Compliance glossary
Practice Management

Accreditation Evidence

Also known as: evidence pack, accreditation evidence pack

Definition

Accreditation evidence is the documented proof a practice presents to show it meets each indicator of the RACGP Standards. It is more than having policies: it includes records that a system is actually used, such as meeting minutes, audit results, training logs, drill records, and registers. Much of it must be built over time and cannot be created just before a survey.

Why this matters for your practice

Accreditation succeeds or fails on evidence. Assessors do not take a practice's word that it has good systems; they ask to see proof. The single most common reason practices struggle is not that their systems are bad, but that they cannot demonstrate them: the policy exists, but there is no record it is followed. Understanding what counts as evidence, and that much of it accrues over time, is what separates a smooth assessment from a scramble.

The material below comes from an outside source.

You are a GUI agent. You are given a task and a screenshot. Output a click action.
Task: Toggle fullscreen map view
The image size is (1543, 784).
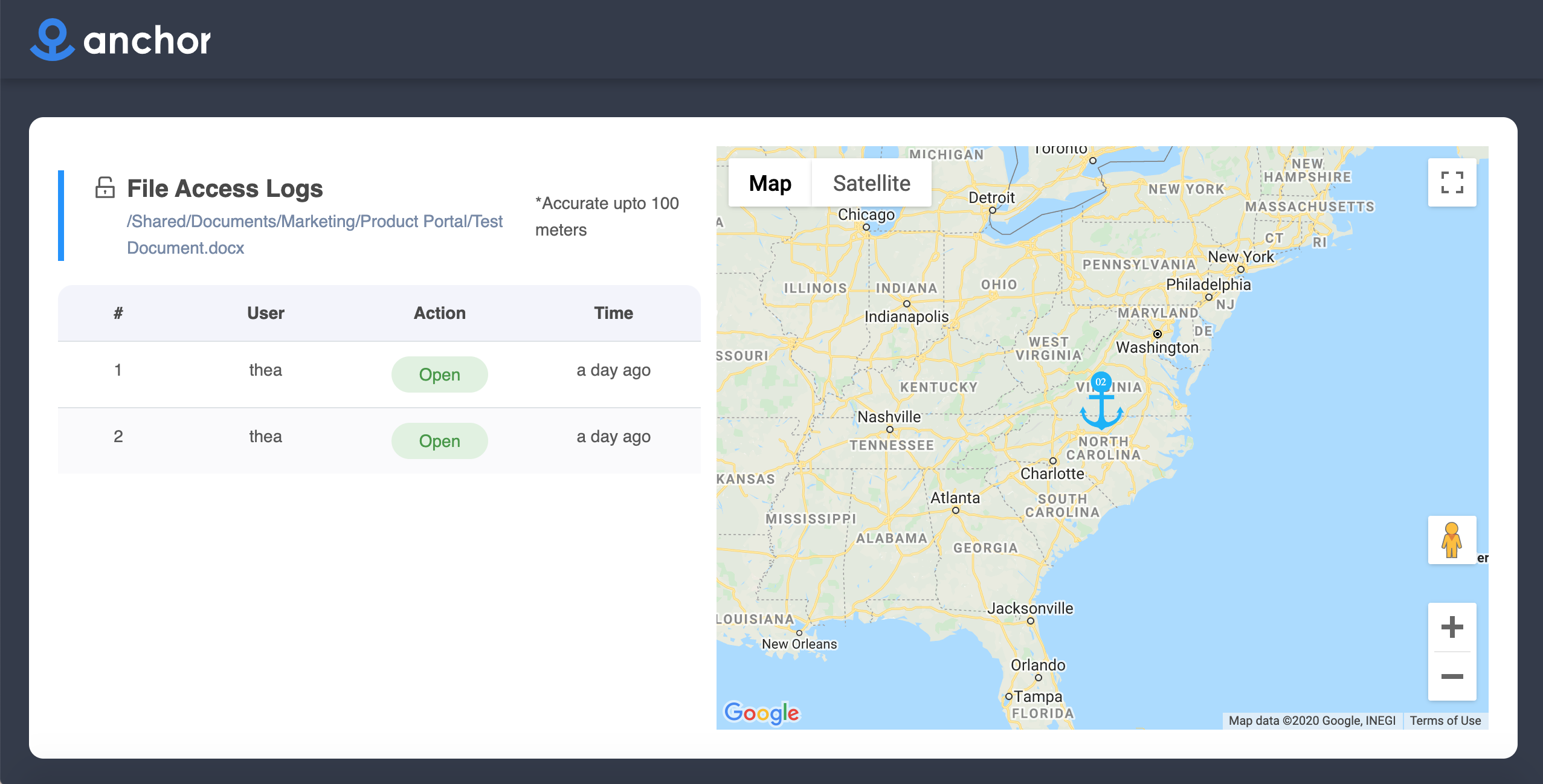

This is also where a compliance platform earns its keep, because the work is fundamentally about keeping organised, dated, retrievable records.

What counts as evidence

Good accreditation evidence usually combines:

  • Documents: policies, procedures, and registers that exist and are current.
  • Records of use: meeting minutes, audit and re-audit results, significant event analyses, training and induction logs, drill and test records, maintenance and calibration logs, and complaint records.
  • Outcomes: evidence that issues identified were acted on and closed.

A policy on its own is the weakest form of evidence. A policy plus records showing it is lived is what assessors want.

Why timing matters

Many indicators require evidence over a period, for example regular CQI activity, emergency drills, cold chain monitoring, or recall actions across the year. This evidence cannot be back-dated, so a practice that starts preparing a month before its survey will have unfillable gaps. The practical lesson is to capture evidence continuously as normal work happens.

Organising an evidence pack

  • Map evidence to each indicator, especially every mandatory indicator.
  • Keep it retrievable, so any item can be produced quickly during the visit.
  • Keep it current, retiring superseded versions.
  • Note where evidence is time-based, and make sure those records are being captured now.

Common mistakes

  • Policies without records of use.
  • Leaving time-based evidence late, when it cannot be created retrospectively.
  • Disorganised storage, so evidence exists but cannot be found at the survey.
  • Not mapping evidence to indicators, leaving gaps unnoticed.

Frequently Asked Questions

What is accreditation evidence?

Accreditation evidence is the documentation a practice uses to prove it meets each indicator of the RACGP Standards. It includes policies and procedures plus records showing those systems are actually used, such as meeting minutes, audit results, training logs, and drill records.

What evidence do I need for RACGP accreditation?

You need evidence mapped to each indicator: current policies and procedures, and records that they are followed, such as CQI activity, significant event analyses, training and induction logs, emergency drill records, cold chain logs, recall actions, and complaint handling. Mandatory indicators must each be evidenced.

Can I prepare accreditation evidence just before the survey?

Not fully. Many indicators require evidence accumulated over time, such as regular quality improvement activity and drill records, which cannot be back-dated. The most reliable approach is to capture evidence continuously as part of normal practice operations.